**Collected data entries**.

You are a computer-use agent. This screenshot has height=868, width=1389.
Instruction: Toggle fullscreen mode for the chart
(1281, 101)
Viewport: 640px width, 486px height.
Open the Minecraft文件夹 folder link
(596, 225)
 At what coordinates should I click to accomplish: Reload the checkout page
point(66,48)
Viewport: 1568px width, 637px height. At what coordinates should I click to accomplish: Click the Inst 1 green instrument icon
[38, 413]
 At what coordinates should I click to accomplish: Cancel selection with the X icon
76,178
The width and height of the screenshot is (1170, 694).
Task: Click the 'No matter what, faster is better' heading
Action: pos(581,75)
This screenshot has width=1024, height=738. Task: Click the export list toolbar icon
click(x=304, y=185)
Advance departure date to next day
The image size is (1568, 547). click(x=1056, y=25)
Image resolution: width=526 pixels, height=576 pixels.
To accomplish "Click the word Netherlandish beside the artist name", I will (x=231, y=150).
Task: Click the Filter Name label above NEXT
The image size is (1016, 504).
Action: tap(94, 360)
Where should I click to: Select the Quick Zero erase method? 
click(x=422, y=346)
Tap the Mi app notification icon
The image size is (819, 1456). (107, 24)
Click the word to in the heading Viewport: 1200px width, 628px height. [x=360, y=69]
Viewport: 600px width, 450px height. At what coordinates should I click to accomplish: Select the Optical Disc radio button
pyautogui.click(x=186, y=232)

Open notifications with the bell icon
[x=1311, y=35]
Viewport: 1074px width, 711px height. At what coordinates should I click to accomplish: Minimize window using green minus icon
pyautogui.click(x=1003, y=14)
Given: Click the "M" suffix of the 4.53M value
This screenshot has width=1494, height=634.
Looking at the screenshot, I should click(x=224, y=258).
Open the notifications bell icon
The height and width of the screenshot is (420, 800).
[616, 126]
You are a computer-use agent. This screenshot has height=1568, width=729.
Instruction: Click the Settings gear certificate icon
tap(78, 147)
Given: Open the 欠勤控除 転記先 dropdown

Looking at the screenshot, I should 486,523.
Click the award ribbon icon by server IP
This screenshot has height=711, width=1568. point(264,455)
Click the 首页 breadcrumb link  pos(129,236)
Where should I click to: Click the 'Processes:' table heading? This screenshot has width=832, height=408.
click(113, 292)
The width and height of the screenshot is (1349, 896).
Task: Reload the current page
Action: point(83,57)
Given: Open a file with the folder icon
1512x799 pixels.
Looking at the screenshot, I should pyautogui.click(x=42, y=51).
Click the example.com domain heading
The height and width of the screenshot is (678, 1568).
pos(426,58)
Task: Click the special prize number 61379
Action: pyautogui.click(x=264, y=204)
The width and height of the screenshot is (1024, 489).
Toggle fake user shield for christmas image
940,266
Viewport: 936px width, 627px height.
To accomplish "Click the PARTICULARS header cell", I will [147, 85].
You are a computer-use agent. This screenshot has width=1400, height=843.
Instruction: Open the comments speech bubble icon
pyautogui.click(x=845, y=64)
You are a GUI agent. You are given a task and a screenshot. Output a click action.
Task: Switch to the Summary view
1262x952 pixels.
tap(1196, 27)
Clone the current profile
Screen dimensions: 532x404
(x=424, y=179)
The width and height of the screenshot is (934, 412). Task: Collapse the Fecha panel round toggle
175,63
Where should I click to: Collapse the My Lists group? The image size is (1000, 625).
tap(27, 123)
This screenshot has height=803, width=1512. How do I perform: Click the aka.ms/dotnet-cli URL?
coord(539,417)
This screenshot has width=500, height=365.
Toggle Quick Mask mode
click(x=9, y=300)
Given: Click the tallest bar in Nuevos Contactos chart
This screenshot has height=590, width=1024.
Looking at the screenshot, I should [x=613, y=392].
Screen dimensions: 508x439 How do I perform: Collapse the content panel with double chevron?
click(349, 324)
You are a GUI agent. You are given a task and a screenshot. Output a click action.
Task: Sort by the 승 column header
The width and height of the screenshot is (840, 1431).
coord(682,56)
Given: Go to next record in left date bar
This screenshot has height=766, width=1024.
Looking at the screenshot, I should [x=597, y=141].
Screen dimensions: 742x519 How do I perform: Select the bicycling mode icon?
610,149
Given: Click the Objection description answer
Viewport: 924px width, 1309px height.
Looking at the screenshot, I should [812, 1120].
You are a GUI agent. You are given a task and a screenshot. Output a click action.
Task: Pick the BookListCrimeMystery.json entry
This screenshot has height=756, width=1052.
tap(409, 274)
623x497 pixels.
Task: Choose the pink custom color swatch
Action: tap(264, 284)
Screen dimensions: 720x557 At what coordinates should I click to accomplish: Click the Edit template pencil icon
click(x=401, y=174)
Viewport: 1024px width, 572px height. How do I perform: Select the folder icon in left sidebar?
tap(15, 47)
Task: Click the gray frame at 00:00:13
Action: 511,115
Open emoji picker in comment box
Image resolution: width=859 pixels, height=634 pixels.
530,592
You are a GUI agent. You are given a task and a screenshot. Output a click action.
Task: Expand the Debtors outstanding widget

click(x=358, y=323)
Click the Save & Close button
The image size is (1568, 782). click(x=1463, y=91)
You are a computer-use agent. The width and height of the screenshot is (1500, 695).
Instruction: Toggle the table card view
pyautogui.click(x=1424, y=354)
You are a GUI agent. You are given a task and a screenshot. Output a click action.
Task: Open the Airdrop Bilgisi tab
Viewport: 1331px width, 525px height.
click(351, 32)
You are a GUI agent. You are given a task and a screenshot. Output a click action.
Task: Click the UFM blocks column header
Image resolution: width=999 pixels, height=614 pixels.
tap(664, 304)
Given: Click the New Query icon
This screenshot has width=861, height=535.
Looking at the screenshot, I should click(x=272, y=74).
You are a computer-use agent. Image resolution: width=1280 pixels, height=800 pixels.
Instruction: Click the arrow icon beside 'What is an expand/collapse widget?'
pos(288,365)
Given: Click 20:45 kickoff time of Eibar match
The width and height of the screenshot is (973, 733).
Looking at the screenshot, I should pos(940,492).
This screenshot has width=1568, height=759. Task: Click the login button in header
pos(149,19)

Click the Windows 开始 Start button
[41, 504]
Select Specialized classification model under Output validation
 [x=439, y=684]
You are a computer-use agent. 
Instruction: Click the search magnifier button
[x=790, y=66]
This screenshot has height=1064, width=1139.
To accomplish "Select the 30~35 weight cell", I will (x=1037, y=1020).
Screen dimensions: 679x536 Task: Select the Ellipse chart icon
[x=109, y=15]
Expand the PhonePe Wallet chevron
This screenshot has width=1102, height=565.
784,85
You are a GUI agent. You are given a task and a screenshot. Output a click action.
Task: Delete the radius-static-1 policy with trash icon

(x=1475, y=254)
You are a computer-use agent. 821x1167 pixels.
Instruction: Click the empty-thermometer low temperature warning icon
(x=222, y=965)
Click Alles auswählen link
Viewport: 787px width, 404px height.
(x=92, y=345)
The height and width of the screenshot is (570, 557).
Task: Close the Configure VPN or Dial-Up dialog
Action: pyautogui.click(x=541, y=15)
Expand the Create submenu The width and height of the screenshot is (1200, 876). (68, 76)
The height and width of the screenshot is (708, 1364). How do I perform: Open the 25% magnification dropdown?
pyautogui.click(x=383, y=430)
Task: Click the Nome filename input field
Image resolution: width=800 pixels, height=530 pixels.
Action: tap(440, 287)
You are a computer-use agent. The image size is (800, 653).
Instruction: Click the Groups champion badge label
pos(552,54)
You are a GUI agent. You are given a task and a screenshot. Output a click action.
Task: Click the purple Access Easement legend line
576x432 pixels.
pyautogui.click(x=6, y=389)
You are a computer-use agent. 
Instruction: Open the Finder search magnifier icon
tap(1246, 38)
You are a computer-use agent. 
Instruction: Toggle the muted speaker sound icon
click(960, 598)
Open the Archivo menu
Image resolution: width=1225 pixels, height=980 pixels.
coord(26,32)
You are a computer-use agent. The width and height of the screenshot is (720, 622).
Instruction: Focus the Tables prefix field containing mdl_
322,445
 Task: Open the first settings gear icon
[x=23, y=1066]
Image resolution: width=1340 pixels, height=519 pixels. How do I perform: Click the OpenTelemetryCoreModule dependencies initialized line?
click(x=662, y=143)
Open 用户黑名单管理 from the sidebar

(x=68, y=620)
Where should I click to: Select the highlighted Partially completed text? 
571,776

**Directions**. Search the entries for the word "cell" and copy every line that has it.

**Exercise answer**.
To accomplish "Click the PARTICULARS header cell", I will [147, 85].
To accomplish "Select the 30~35 weight cell", I will (x=1037, y=1020).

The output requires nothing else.